Input for this task >>
┄┄┄┄┄┄┄┄┄┄
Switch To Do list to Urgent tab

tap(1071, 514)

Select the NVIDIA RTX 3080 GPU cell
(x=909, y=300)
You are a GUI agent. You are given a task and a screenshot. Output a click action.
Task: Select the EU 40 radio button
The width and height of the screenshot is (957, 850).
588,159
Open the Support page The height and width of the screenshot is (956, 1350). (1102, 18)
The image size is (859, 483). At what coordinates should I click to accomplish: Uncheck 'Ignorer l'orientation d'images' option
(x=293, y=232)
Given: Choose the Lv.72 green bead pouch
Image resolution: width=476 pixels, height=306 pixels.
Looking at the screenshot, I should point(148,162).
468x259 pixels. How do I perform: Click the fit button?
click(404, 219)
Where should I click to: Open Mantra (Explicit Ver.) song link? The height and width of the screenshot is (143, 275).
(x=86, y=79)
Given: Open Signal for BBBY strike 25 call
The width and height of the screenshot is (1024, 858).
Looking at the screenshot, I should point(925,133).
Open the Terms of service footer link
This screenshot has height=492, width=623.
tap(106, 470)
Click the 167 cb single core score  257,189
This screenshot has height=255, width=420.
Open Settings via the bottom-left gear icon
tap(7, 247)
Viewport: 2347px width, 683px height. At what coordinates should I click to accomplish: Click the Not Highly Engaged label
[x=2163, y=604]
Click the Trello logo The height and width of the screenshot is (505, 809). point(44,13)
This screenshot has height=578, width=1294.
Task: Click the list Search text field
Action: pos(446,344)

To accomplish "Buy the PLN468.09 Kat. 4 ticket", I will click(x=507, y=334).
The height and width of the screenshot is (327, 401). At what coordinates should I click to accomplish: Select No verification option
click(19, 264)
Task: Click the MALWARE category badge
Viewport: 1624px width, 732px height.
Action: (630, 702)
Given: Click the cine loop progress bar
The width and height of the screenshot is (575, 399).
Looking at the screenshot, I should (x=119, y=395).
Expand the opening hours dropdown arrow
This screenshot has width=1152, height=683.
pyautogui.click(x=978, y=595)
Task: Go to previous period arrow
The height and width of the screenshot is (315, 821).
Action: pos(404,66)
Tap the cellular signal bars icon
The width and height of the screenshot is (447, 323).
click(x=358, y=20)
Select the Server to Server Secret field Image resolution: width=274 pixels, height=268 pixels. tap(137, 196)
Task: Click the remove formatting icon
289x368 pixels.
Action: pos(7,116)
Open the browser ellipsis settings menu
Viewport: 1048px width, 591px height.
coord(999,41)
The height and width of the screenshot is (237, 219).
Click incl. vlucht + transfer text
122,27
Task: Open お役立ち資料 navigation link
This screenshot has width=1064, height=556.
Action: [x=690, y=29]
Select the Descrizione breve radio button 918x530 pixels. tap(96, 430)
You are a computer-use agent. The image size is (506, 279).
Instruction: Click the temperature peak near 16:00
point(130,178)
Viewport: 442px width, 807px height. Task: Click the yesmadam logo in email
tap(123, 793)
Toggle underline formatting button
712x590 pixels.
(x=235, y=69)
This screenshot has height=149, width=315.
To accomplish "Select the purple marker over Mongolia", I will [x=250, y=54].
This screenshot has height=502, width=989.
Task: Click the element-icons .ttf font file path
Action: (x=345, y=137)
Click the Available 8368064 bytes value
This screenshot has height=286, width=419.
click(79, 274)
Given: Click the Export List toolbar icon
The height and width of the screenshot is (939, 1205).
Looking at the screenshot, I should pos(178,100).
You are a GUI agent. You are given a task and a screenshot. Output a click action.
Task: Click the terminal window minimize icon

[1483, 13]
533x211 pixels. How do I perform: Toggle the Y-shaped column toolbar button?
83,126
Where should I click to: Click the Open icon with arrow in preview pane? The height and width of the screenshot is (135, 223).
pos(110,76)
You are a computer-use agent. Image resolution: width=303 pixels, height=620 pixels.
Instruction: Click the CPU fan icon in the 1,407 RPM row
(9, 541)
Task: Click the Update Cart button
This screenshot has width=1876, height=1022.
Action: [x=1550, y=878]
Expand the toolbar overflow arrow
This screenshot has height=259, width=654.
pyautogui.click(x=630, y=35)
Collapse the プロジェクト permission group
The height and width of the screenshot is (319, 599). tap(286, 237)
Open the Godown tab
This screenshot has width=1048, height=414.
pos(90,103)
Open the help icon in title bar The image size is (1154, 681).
┄┄┄┄┄┄┄┄┄┄
Exercise prompt >>
Return every record above. Copy each one exactly.

Solution to the exercise >>
Switch To Do list to Urgent tab

tap(1071, 514)

Select the NVIDIA RTX 3080 GPU cell
(x=909, y=300)
You are a GUI agent. You are given a task and a screenshot. Output a click action.
Task: Select the EU 40 radio button
The width and height of the screenshot is (957, 850).
588,159
Open the Support page The height and width of the screenshot is (956, 1350). (1102, 18)
The image size is (859, 483). At what coordinates should I click to accomplish: Uncheck 'Ignorer l'orientation d'images' option
(x=293, y=232)
Given: Choose the Lv.72 green bead pouch
Image resolution: width=476 pixels, height=306 pixels.
Looking at the screenshot, I should point(148,162).
468x259 pixels. How do I perform: Click the fit button?
click(404, 219)
Where should I click to: Open Mantra (Explicit Ver.) song link? The height and width of the screenshot is (143, 275).
(x=86, y=79)
Given: Open Signal for BBBY strike 25 call
The width and height of the screenshot is (1024, 858).
Looking at the screenshot, I should point(925,133).
Open the Terms of service footer link
This screenshot has height=492, width=623.
tap(106, 470)
Click the 167 cb single core score  257,189
This screenshot has height=255, width=420.
Open Settings via the bottom-left gear icon
tap(7, 247)
Viewport: 2347px width, 683px height. At what coordinates should I click to accomplish: Click the Not Highly Engaged label
[x=2163, y=604]
Click the Trello logo The height and width of the screenshot is (505, 809). point(44,13)
This screenshot has height=578, width=1294.
Task: Click the list Search text field
Action: pos(446,344)

To accomplish "Buy the PLN468.09 Kat. 4 ticket", I will click(x=507, y=334).
The height and width of the screenshot is (327, 401). At what coordinates should I click to accomplish: Select No verification option
click(19, 264)
Task: Click the MALWARE category badge
Viewport: 1624px width, 732px height.
Action: (630, 702)
Given: Click the cine loop progress bar
The width and height of the screenshot is (575, 399).
Looking at the screenshot, I should (x=119, y=395).
Expand the opening hours dropdown arrow
This screenshot has width=1152, height=683.
pyautogui.click(x=978, y=595)
Task: Go to previous period arrow
The height and width of the screenshot is (315, 821).
Action: pos(404,66)
Tap the cellular signal bars icon
The width and height of the screenshot is (447, 323).
click(x=358, y=20)
Select the Server to Server Secret field Image resolution: width=274 pixels, height=268 pixels. tap(137, 196)
Task: Click the remove formatting icon
289x368 pixels.
Action: pos(7,116)
Open the browser ellipsis settings menu
Viewport: 1048px width, 591px height.
coord(999,41)
The height and width of the screenshot is (237, 219).
Click incl. vlucht + transfer text
122,27
Task: Open お役立ち資料 navigation link
This screenshot has width=1064, height=556.
Action: [x=690, y=29]
Select the Descrizione breve radio button 918x530 pixels. tap(96, 430)
You are a computer-use agent. The image size is (506, 279).
Instruction: Click the temperature peak near 16:00
point(130,178)
Viewport: 442px width, 807px height. Task: Click the yesmadam logo in email
tap(123, 793)
Toggle underline formatting button
712x590 pixels.
(x=235, y=69)
This screenshot has height=149, width=315.
To accomplish "Select the purple marker over Mongolia", I will [x=250, y=54].
This screenshot has height=502, width=989.
Task: Click the element-icons .ttf font file path
Action: (x=345, y=137)
Click the Available 8368064 bytes value
This screenshot has height=286, width=419.
click(79, 274)
Given: Click the Export List toolbar icon
The height and width of the screenshot is (939, 1205).
Looking at the screenshot, I should pos(178,100).
You are a GUI agent. You are given a task and a screenshot. Output a click action.
Task: Click the terminal window minimize icon

[1483, 13]
533x211 pixels. How do I perform: Toggle the Y-shaped column toolbar button?
83,126
Where should I click to: Click the Open icon with arrow in preview pane? The height and width of the screenshot is (135, 223).
pos(110,76)
You are a computer-use agent. Image resolution: width=303 pixels, height=620 pixels.
Instruction: Click the CPU fan icon in the 1,407 RPM row
(9, 541)
Task: Click the Update Cart button
This screenshot has width=1876, height=1022.
Action: [x=1550, y=878]
Expand the toolbar overflow arrow
This screenshot has height=259, width=654.
pyautogui.click(x=630, y=35)
Collapse the プロジェクト permission group
The height and width of the screenshot is (319, 599). tap(286, 237)
Open the Godown tab
This screenshot has width=1048, height=414.
pos(90,103)
Open the help icon in title bar The image size is (1154, 681).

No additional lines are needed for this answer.